### Selected excerpt

The exchange of natural resources such as water, wood or iron ore. For example, a water rich nation that transports water to a more arid neighbor for a fee.

Materials

The exchange of materials such as wood products or steel. This is critical to the global economy as some nations may lack certain raw materials.

Components & Parts

Components and parts such as a bicycle tire or computer processor. It is common for a product to contain parts from dozens of nations. As such, trade is critical to the manufacturing of finished products. For example, if you want to start a Canadian bicycle company but most of the parts suppliers for bicycles are in China, Japan and Europe, you will depend on trade to start your business.

Finished Goods

Products that are consumed by end customers. This is the most visible part of trade as most finished goods identify the nation where they were manufactured. For example, an aircraft assembled in the United States will be considered an American product even if it contains components and parts from Europe and Japan. Finished goods may be imported by wholesalers or retailers. This process is known as import/export.

Consumer Services

Consumer services are products that mostly offer intangible value that has no physical presence. For example, an American streaming media service that is popular in Europe and Asia.

Business Services

Business services such as process outsourcing or business software services. For example, a German firm might outsource its IT support processes to India and purchase American software services that are provided over the internet.

Ecommerce

Traditionally, retail was a local thing. Ecommerce allows for global competition in retail. For example, a Canadian shopper might buy shoes from an American ecommerce firm.

Value Added Resellers

Finished goods may be wrapped in addition product features or services and resold. For example, European software may be sold in Japan with local support and consulting services provided by a local third party.

Foreign Direct Investment

Foreign direct investment is when a firm makes business investments that it controls in a foreign country. For example, a Japanese surfboard company that builds a factory in Vietnam.

Free Trade vs Protectionism

Free trade is an agreement between nations, often multiple nations, that allows certain goods and services to flow over borders with few restrictions. Protectionism is a situation where a nation shields its industries from global competition by introducing trade barriers such as tariffs or import regulations.

Advantages of International Trade

International trade has several advantages:
Comparative Advantage
International trade allows each nation to invest in areas of comparative advantage and import things that it is not good at producing. For example, if you can produce higher quality software services than other nations but it costs you a great deal to grow wheat: it is better to invest in software development and import wheat.

######
### Listed records

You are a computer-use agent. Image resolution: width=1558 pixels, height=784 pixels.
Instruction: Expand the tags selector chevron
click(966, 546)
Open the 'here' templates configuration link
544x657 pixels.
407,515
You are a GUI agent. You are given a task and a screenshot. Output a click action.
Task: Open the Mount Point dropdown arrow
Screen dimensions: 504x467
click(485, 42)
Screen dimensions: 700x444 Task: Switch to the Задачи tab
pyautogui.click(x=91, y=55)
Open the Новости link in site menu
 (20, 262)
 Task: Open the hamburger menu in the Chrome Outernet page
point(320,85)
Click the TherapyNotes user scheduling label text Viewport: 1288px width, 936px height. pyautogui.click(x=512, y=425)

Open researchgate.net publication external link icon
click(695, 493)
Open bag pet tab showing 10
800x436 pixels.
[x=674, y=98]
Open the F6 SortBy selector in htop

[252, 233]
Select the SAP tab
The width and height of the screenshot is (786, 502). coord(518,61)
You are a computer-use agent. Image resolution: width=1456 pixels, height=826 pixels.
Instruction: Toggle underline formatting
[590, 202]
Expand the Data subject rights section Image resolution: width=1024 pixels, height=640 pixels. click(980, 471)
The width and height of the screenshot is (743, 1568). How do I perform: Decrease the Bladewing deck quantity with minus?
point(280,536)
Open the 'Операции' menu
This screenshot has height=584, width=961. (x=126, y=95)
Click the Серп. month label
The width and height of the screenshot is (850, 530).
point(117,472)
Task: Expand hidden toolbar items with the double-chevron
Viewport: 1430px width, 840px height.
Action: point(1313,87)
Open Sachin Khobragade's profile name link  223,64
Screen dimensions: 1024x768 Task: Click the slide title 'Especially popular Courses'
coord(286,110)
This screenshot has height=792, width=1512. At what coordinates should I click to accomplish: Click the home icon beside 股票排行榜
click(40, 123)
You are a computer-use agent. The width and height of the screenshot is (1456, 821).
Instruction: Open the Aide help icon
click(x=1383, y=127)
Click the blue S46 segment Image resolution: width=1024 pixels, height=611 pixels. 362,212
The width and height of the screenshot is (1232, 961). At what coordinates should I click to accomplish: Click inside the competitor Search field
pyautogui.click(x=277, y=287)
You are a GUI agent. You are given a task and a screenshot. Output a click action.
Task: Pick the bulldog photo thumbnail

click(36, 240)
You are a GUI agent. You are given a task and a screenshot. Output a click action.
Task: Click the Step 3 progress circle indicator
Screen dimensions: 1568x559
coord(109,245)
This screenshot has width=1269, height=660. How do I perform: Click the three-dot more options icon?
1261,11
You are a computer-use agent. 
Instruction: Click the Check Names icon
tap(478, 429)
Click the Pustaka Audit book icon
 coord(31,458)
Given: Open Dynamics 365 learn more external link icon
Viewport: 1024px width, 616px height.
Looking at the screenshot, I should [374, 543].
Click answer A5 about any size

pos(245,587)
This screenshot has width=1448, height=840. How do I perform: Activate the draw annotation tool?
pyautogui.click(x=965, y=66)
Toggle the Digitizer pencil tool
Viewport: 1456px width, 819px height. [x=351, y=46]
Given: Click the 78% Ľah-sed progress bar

######

> _Tasks_:
a) From the text on international trade, extract the span that begins at "The exchange of natural" and ends after "neighbor for a fee.".
b) Answer these questions using the text on international trade:
(i) In the finished goods example, where is the aircraft assembled?
(ii) To which country might a German firm outsource its IT support processes?
(iii) What does the Japanese surfboard company build in Vietnam in the foreign direct investment example?

> _Responses_:
a)
The exchange of natural resources such as water, wood or iron ore. For example, a water rich nation that transports water to a more arid neighbor for a fee.

b)
(i) In the United States.
(ii) India.
(iii) A factory.